She Passes Up Chance To Say The Clintons Are Innocent
Mar. 15, 1994
LITTLE ROCK, Ark. (AP) _ A former Whitewater partner of President and Mrs. Clinton passed up an opportunity Monday to say she thinks the Clintons have done nothing wrong in the Whitewater affair.
At a news conference, Susan McDougal read a brief statement which declared simply that she and her ex-husband - failed S&L owner James McDougal - are innocent of any wrongdoing.
Ms. McDougal said the investigation of Whitewater special counsel Robert Fiske is politically motivated, and then declined to answer questions.

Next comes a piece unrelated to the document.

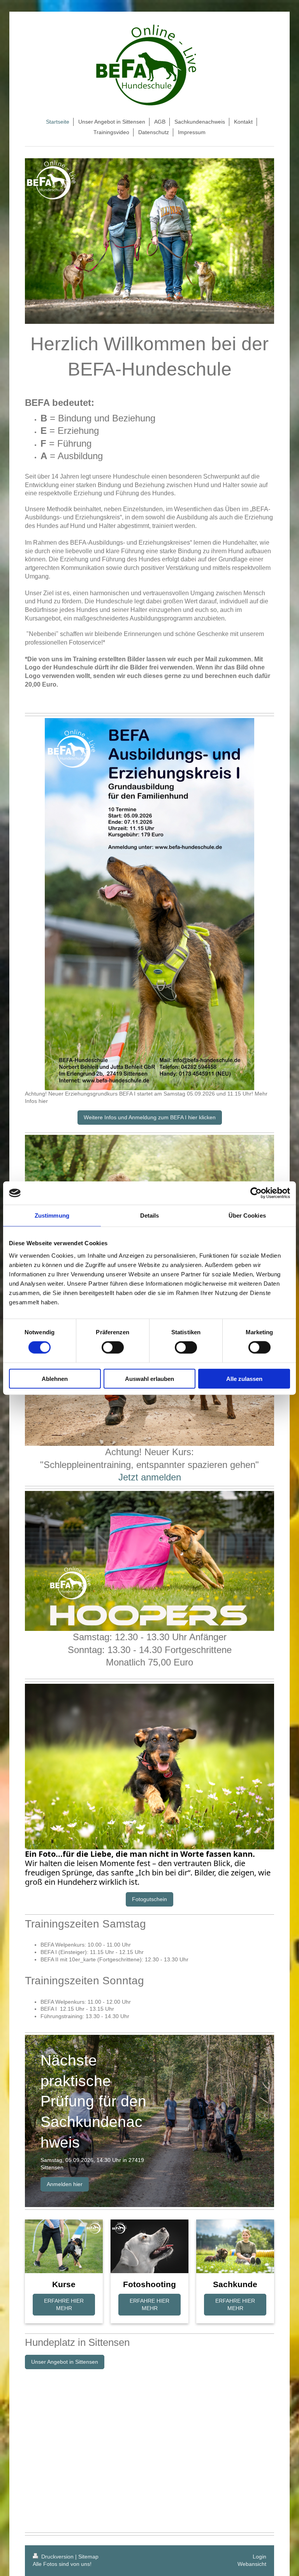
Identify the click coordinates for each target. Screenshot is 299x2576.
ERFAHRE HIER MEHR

In an appearance Sunday on ABC's ''This Week with David Brinkley,'' James McDougal, who co-owned the Whitewater Development Corp. with the Clintons, said President Clinton is ''guilty of committing no crime.''
And he said Hillary Rodham Clinton is guilty of nothing, other than ''poor bookkeeping.''
But Susan McDougal's lawyer, Bobby McDaniel, repeatedly refused to characterize the Clintons' role in Whitewater. He noted that his client delivered all her Whitewater records to the Arkansas governor's mansion in 1991 at Bill Clinton's request, and hasn't gotten them back.
Isn't Susan McDougal letting the Clintons go ''twisting in the wind'' by not saying she thinks they've done nothing wrong? a reporter asked.
''Susan just does not want to address the Clinton'' question, McDaniel responded.
In her statement, Ms. McDougal noted that her ex-husband and her brothers were prosecuted for activities in connection with Madison Guaranty Savings and Loan, and acquitted.
''Republicans ... who persecuted us were wrong and a jury told them so,'' Ms. McDougal said.
''It stayed over until Bill Clinton was elected president. Now, because of that, it has started again, and that is wrong,'' she concluded.
Ms. McDougal, 38, was the highly visible promoter for James McDougal's land development ventures, appearing in local TV commercials wearing hot pants and riding a horse.
Now, says her lawyer, she's unemployed because reporters kept contacting her about Whitewater.
''She wants to be left alone,'' McDaniel said of his client.
The McDougals and Clintons were 50-50 partners in Whitewater, the Ozarks real estate project that is part of Fiske's criminal investigation. Fiske is investigating whether depositors' money from McDougal-owned Madison Guaranty benefited the Clintons.
The federal government closed the S&L in 1989 at a cost to taxpayers of $47 million.